Source code for nueramic_mathml.calculus

# Simple common math functions for show examples
# Gradient, Hessian, Jacobian

from __future__ import annotations

from typing import Callable, Sequence

import torch


def gradient(function: Callable[[torch.Tensor], torch.Tensor], x0: torch.Tensor, delta_x: float = 1e-4) -> torch.Tensor:
    """
    Returns the gradient of the function at a specific point :math:`x_0`.
    A two-point finite difference formula that approximates the derivative

    .. math::

        \\frac{\\partial f}{\\partial x_i} \\approx {\\frac {f(x_1, \\dots, x_i+h, \\dots, x_n)-
        f(x_1, \\dots, x_i-h, \\dots, x_n)}{2h}}

    Gradient

    .. math::

         \\displaystyle \\nabla f = \\left[\\frac{\\partial f}{\\partial x_1} \\enspace
         \\frac{\\partial f}{\\partial x_2}
         \\enspace \\dots \\enspace \\frac{\\partial f}{\\partial x_n}\\right]^\\top


    :param function: function which depends on n variables from x
    :param x0: n x 1 - dimensional array :math:`\\in \\mathbb{R}^{n}`. dtype is torch.double (float64)
    :param delta_x: precision of two-point formula above (delta_x = h)
    :return: vector of partial derivatives

    .. note::
        If we make delta_x :math:`\\leq` 1e-4 gradient will return values with large error rate

    .. rubric:: Examples

    .. code-block:: python3

        >>> # f(x, y)  = x ** 2 + y ** 2
        >>> gradient(lambda x: (x ** 2).sum(), torch.tensor([1., 2.]))
            tensor([2., 4.], dtype=torch.float64)

    """
    assert isinstance(x0, torch.Tensor), 'x0 must be torch.Tensor'

    x0: torch.Tensor = x0.flatten().double()
    delta_x = torch.tensor(max(delta_x, 1e-4), dtype=x0.dtype)
    grad = torch.zeros_like(x0, dtype=x0.dtype)

    for i in range(len(x0)):
        delta = torch.zeros_like(x0, dtype=x0.dtype)
        delta[i] += delta_x
        grad_i = (function(x0 + delta) - function(x0 - delta)) / (2 * delta_x)
        grad[i] = grad_i

    return grad


def jacobian(f_vector: Sequence[Callable[[torch.Tensor], torch.Tensor]],
             x0: torch.Tensor,
             delta_x: float = 1e-4) -> torch.Tensor:
    """
    Returns the Jacobian matrix of a sequence of m functions from f_vector by n variables from x.

    .. math::

        {\\displaystyle J ={\\begin{bmatrix}{\\dfrac {\\partial f_{1}}{\\partial x_{1}}}&\\cdots
          &{\\dfrac {\\partial f_{1}}{\\partial x_{n}}}\\\\\\vdots &\\ddots &\\vdots \\\\{\\dfrac {\\partial f_{m}}
          {\\partial x_{1}}}&\\cdots &{\\dfrac {\\partial f_{m}}{\\partial x_{n}}}\\end{bmatrix}}}_{m \\times n}


    :param f_vector: a flat sequence, list or tuple or other containing m functions
    :param x0: an n-dimensional array.

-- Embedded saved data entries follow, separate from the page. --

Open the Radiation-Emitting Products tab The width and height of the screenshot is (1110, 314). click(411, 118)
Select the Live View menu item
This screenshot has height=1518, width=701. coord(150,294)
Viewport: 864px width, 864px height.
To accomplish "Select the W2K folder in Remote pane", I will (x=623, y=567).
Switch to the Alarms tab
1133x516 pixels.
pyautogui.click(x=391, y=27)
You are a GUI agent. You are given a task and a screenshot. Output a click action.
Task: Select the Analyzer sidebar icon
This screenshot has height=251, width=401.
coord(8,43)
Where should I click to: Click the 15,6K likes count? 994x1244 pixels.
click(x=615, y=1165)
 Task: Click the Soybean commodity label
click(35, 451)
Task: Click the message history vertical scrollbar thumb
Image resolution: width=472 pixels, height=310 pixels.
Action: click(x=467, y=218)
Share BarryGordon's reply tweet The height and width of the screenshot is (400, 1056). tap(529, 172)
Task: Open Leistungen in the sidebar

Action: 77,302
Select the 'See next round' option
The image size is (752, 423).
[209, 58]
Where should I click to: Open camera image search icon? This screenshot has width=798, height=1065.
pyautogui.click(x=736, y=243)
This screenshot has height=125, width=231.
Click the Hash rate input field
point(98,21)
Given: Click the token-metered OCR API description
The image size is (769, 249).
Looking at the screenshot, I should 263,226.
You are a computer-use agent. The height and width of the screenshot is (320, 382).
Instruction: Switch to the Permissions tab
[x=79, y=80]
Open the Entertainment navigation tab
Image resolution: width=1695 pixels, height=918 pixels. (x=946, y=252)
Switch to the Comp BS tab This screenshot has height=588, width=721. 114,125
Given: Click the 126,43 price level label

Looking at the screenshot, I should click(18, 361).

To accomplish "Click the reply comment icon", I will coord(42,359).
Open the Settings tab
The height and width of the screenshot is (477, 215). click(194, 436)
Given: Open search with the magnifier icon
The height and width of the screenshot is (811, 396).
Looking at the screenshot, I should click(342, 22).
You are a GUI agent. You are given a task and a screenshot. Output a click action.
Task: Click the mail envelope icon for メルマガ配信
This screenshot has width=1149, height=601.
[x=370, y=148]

The specific point at which we will calculate the Jacobian
    :param delta_x: precision of gradient
    :return: the Jacobian matrix according to the above formula. Matrix n x m

    .. rubric:: Examples

    .. code-block:: python3

        >>> func_3 = [lambda x: x[0] ** 2 + x[1], lambda x: 2 * x[0] + 5 * x[1], lambda x: x[0] * x[1]]
        >>> print(jacobian(func_3, torch.tensor([-1, 2])).round())
        tensor([[-2.,  1.],
                [ 2.,  5.],
                [ 2., -1.]], dtype=torch.float64)
    """
    assert isinstance(f_vector, Sequence), 'f_vector must be sequence'
    jac = torch.zeros(len(f_vector), x0.flatten().shape[0], dtype=torch.float64)
    for j in range(len(f_vector)):
        jac[j, :] = gradient(f_vector[j], x0, delta_x)

    return jac


def hessian(function: Callable[[torch.Tensor], torch.Tensor], x0: torch.Tensor, delta_x: float = 1e-4) -> torch.Tensor:
    """
    Returns a hessian of function at point :math:`x_0`


    .. math::
        \\ H(f) = \\begin{bmatrix} \\displaystyle
        \\frac{\\partial^2 f}{\\partial x_1^2} & \\displaystyle \\frac{\\partial^2 f}{\\partial x_1\\,\\partial x_2} &
        \\cdots & \\displaystyle \\frac{\\partial^2 f}{\\partial x_1\\,\\partial x_n} \\\\  \\
        \\displaystyle \\frac{\\partial^2 f}{\\partial x_2\\,\\partial x_1} & \\displaystyle \\frac{\\partial^2 f}
        {\\partial x_2^2} & \\cdots & \\displaystyle \\frac{\\partial^2 f}{\\partial x_2\\,\\partial x_n} \\\\  \\
        \\vdots & \\vdots & \\ddots & \\vdots \\\\  \\
        \\displaystyle \\frac{\\partial^2 f}{\\partial x_n\\,\\partial x_1} & \\displaystyle \\frac{\\partial^2 f}
        {\\partial x_n\\,\\partial x_2} & \\cdots & \\displaystyle \\frac{\\partial^2 f}{\\partial x_n^2}
        \\end{bmatrix}\\\\




    :param function: function which depends on n variables from x
    :param x0: n - dimensional array
    :param delta_x: precision of two-point formula above (delta_x = h)
    :return: the hessian of function

    .. note::
        If we make delta_x :math:`\\leq` 1e-4 hessian returns matrix with large error rate



    .. rubric:: Examples

    .. code-block:: python3

        >>> def paraboloid(x): return x[0] ** 2 + 2 * x[1] ** 2
        >>> print(hessian(paraboloid, torch.tensor([1, 1])).round())
        [[2. 0.]
         [0. 4.]]
    """
    delta_x = max(delta_x, 1e-4)  # Check note
    x0: torch.Tensor = x0.flatten().double()
    hes = torch.zeros(x0.shape[0], x0.shape[0], dtype=torch.float64)

    for i in range(len(x0)):
        delta_i = torch.zeros_like(x0, dtype=torch.float64)
        delta_i[i] += delta_x

        def partial_i(x: torch.Tensor) -> torch.Tensor:
            return (function(x + delta_i) - function(x - delta_i)) / (2 * delta_x)

        hes[i, :] = gradient(partial_i, x0, delta_x)

    return hes